MATERIAL FOR THIS TASK —
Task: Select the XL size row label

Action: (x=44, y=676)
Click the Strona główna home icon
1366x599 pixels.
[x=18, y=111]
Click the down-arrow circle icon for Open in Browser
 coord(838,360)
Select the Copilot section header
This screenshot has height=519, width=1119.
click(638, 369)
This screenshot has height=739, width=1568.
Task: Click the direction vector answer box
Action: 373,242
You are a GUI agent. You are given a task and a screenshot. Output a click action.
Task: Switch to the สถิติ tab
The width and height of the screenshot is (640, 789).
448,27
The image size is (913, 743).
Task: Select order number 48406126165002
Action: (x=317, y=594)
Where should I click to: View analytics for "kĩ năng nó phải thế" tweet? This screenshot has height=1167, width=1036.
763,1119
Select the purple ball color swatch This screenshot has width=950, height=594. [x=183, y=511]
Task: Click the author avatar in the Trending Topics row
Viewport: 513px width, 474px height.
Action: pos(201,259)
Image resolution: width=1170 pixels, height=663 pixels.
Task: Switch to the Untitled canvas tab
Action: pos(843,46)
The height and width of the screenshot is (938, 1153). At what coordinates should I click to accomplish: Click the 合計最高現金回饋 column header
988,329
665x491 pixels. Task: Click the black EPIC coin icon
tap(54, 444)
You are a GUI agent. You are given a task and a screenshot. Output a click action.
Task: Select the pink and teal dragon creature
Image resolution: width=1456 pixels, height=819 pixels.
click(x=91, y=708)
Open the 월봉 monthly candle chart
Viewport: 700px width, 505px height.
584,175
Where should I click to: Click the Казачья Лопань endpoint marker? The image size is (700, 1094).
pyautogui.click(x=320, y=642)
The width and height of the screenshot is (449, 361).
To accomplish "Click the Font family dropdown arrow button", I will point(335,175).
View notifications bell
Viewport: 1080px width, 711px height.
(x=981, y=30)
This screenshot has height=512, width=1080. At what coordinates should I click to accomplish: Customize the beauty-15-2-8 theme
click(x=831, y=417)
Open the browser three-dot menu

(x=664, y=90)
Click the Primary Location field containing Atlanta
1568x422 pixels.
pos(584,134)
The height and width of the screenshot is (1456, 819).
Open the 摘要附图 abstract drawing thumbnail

WHAT TO PRODUCE — The line containing "This screenshot has height=512, width=1080." begins the span, and the last line of the records above ends it. Return that span exactly, and nothing outside it.

ANSWER BELOW —
This screenshot has height=512, width=1080. At what coordinates should I click to accomplish: Customize the beauty-15-2-8 theme
click(x=831, y=417)
Open the browser three-dot menu

(x=664, y=90)
Click the Primary Location field containing Atlanta
1568x422 pixels.
pos(584,134)
The height and width of the screenshot is (1456, 819).
Open the 摘要附图 abstract drawing thumbnail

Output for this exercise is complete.